On the other hand, backpropagating Ca2+ potentials are dependent on the resting state of the interneuron. At relatively hyperpolarized membrane potentials, synaptic activation can lead to initial excitation followed by a relatively short calcium plateau potential (~100 ms) that can propagate through the dendritic arbor leading to transient increases in F2 terminal output (Figure 2C)[19]. More recently, tetanic stimulation of retinogeniculate axons using relatively high intensity stimulation (0.5–1 mA) can produce prolonged action potential discharge in mouse dLGN interneurons [29]. In a subpopulation of interneurons, this strong stimulus produces a robust, large amplitude, long duration (>10s) Ca2+-dependent plateau potential that can in turn backpropagate into the dendritic arbor and leads to a robust increase in GABA output from these cells. The backpropagation of these Ca2+ potentials could produce relatively synchronous, lasting activation of F2 terminals, and in this case the dendritic arbor would provide a global output of inhibition. This would be analogous to the widespread output that typically occurs when the axonal arbor is excited. It is unclear whether single interneurons can give rise to both local and global F2 output or if this may be due to intrinsic characteristics of distinct interneuron subtypes.
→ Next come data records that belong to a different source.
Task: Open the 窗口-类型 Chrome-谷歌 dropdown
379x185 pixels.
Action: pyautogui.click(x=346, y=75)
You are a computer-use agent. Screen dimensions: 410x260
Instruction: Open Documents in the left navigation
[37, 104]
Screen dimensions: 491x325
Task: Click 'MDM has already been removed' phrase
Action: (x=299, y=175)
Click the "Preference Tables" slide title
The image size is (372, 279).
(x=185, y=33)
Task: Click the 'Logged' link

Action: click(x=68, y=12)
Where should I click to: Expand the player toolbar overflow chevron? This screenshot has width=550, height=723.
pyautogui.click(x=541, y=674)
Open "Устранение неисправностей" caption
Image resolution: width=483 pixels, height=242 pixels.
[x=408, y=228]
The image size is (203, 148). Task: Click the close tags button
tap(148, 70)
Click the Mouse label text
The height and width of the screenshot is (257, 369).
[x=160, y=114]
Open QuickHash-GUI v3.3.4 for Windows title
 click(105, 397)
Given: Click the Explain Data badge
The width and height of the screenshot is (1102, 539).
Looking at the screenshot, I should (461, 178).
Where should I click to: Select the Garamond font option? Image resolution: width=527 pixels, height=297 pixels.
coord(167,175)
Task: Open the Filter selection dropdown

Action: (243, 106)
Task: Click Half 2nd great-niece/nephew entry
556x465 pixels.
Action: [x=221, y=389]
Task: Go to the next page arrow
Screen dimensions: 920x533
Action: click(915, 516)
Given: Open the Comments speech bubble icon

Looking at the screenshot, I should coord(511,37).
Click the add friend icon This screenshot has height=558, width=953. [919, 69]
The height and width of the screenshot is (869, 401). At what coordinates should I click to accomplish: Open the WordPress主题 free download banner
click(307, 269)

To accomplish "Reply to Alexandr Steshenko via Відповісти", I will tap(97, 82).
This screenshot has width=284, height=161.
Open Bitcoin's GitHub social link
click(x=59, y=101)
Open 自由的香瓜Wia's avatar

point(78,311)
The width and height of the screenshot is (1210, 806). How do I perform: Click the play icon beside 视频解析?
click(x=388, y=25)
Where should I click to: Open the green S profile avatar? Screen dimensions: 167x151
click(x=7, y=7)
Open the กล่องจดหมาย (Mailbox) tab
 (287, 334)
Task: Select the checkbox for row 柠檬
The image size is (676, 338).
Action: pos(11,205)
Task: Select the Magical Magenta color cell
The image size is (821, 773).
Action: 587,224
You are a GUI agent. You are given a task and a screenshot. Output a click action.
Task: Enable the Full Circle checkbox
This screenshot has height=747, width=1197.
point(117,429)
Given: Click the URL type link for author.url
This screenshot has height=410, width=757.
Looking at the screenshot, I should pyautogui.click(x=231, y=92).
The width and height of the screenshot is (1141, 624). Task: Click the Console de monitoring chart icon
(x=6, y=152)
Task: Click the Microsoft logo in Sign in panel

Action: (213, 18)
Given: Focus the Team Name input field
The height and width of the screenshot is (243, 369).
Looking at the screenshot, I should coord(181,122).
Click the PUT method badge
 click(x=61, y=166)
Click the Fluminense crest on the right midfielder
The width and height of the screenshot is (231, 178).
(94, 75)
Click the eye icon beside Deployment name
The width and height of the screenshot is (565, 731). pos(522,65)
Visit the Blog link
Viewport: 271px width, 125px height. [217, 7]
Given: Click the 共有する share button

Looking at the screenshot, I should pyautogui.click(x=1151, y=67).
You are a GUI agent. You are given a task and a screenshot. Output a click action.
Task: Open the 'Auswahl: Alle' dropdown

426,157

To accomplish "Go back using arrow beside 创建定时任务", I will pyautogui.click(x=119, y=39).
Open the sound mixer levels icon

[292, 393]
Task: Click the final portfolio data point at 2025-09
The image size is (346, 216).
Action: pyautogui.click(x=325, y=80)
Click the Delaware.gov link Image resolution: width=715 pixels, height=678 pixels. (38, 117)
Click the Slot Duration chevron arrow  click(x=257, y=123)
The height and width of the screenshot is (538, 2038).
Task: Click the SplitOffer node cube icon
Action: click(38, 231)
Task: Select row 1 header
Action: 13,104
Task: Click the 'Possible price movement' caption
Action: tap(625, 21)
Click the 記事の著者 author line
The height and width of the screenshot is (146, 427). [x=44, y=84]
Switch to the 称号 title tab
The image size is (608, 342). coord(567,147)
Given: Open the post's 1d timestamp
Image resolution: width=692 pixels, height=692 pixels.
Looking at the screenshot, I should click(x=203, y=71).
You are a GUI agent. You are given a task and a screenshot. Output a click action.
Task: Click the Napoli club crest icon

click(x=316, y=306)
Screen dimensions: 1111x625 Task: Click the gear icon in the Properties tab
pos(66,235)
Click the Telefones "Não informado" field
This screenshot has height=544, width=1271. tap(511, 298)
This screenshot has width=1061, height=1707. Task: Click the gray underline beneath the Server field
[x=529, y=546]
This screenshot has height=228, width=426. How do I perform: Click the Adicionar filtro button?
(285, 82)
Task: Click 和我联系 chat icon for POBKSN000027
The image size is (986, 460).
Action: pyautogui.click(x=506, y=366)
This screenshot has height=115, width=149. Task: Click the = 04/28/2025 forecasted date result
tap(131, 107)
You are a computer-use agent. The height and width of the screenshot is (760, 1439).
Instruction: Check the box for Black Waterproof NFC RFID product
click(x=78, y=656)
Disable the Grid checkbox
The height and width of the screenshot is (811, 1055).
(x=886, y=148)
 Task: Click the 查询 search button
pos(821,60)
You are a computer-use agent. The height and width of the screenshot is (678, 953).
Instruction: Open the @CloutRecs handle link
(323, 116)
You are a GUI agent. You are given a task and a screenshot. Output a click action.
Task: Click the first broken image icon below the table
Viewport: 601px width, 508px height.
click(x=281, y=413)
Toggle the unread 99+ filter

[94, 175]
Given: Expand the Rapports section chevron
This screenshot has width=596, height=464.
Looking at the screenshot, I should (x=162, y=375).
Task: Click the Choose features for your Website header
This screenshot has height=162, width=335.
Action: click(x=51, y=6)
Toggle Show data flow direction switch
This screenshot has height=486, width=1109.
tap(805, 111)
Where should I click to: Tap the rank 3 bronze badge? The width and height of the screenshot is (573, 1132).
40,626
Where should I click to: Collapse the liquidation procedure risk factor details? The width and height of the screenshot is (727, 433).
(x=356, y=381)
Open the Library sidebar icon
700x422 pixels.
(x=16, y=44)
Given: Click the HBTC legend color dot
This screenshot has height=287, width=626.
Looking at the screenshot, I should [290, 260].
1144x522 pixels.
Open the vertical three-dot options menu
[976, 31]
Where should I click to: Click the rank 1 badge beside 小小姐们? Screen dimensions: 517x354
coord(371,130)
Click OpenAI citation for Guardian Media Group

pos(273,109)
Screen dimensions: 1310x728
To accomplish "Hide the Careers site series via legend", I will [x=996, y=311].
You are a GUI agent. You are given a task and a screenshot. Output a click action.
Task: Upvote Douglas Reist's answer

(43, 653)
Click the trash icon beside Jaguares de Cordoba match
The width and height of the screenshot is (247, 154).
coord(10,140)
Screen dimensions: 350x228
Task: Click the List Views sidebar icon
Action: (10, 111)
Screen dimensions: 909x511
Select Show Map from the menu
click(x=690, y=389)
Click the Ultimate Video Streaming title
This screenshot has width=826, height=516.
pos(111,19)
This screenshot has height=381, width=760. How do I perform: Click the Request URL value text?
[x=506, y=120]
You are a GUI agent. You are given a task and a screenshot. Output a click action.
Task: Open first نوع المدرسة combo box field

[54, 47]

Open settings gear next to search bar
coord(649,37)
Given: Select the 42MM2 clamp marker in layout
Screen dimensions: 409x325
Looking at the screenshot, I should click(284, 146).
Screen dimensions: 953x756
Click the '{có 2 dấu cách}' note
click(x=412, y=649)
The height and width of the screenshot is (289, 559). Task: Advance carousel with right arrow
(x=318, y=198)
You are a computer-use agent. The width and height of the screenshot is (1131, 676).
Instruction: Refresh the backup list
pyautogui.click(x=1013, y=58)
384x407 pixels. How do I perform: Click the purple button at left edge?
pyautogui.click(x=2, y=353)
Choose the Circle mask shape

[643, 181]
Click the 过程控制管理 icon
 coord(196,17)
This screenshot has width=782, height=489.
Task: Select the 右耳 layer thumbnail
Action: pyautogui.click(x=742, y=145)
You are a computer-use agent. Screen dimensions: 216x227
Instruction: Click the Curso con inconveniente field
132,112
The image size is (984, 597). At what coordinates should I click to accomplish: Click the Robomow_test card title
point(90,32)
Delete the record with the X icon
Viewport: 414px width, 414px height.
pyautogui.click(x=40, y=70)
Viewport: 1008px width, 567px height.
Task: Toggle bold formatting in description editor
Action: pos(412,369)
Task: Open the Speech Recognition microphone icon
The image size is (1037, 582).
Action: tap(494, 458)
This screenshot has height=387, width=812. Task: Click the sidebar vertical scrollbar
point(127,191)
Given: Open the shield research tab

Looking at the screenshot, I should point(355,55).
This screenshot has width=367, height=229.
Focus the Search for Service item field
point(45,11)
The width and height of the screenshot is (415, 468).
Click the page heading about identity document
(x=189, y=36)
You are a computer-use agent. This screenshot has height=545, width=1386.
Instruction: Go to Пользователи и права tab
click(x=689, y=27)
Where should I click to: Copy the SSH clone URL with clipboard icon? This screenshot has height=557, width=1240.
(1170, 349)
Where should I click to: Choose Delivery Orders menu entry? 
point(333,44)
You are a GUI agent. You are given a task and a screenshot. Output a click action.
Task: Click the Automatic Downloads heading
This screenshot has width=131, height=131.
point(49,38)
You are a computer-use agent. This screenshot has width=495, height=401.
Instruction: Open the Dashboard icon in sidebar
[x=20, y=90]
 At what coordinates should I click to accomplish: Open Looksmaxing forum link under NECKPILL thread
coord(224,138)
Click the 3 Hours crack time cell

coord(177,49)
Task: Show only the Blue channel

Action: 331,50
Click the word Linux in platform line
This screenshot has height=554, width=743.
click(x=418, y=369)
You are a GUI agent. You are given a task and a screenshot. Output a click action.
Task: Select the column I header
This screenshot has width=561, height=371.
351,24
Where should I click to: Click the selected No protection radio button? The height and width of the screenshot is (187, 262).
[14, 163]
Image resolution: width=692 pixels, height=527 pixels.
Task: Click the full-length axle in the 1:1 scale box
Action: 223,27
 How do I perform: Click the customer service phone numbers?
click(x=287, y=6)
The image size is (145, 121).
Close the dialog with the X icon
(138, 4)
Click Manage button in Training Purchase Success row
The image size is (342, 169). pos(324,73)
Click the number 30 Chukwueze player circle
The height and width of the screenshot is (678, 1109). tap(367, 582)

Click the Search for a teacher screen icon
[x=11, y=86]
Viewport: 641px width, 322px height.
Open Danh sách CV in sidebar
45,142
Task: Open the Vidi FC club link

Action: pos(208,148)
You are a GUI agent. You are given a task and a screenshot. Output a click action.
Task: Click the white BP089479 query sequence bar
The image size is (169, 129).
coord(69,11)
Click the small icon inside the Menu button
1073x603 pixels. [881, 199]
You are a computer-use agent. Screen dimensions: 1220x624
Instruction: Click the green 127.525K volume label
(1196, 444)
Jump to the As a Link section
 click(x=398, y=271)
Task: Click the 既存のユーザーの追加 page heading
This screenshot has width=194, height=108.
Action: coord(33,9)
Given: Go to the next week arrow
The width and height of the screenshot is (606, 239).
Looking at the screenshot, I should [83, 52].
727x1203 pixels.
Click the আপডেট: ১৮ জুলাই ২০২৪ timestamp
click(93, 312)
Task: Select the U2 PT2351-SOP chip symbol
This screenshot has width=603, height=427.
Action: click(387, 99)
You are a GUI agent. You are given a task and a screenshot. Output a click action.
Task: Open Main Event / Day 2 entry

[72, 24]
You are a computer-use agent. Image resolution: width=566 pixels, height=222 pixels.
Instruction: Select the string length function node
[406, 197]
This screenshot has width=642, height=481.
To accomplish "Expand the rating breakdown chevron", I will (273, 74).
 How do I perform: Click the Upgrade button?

As we continue to investigate the distinctive conditions that engage these different types of inhibitory outputs and the underlying cellular pathways, it will be imperative to determine if these findings can be generalized across other thalamic nuclei that contain interneurons and F2 terminals (e.g., [42]). As an example, when recording from rat dLGN interneurons, strong tetanic stimulation of retinogeniculate afferents produces a short-lasting synaptic depolarization that is completely blocked by iGluR antagonists [22,23]. In contrast, similar tetanic stimulation in mouse (C57/Bl6: GAD-GFP) dLGN interneurons can produce long duration calcium potential (duration ~100–200 ms), and at higher intensities a robust prolonged depolarization (>10s) accompanied by sustained action potential discharge [19,29]. To date, studies supporting local influence of F2 function have been conducted in cat and rat dLGN, whereas the global actions of F2 terminals and backpropagation have been carried out in mouse dLGN. The implications of the focal versus global inhibitory output of these presynaptic dendrites could significantly impact information transfer via thalamocortical pathway. While current studies have focused on this issue with regards to glutamatergic regulation of interneuron output, it is unclear if other neuromodulators (e.g., acetylcholine, dopamine, serotonin) can have distinct types of spatial and/or temporal regulation. Future studies should also address if the qualitative differences that have been reported (e.g., prolonged Ca2+-dependent plateaus) are due to distinct subtypes of interneurons, and thus perhaps a specific subtype of interneuron have backpropagating Ca2+ potentials whereas other interneurons do not posses such characteristics. Clearly our understanding of interneuron function, but more specifically presynaptic dendrites, is in its infancy, and how these F2 outputs shape and regulate thalamocortical processing is a work in progress.

Highlights.

  • dLGN interneurons release neurotransmitters via axonal outputs as well as presynaptic dendrites.

  • Neurotransmitter release from presynaptic dendrites is regulated by multiple neuromodulators.

  • Local activation of presynaptic dendrites can occur independent of somatic activity.

  • Backpropagating activity into dendritic arbor can provide synchronous release throughout arbor

Acknowledgments

This work was supported by the National Institutes of Health grants EY014024 and MH085324. I thank Dr. J. Beatty for helpful comments on the manuscript.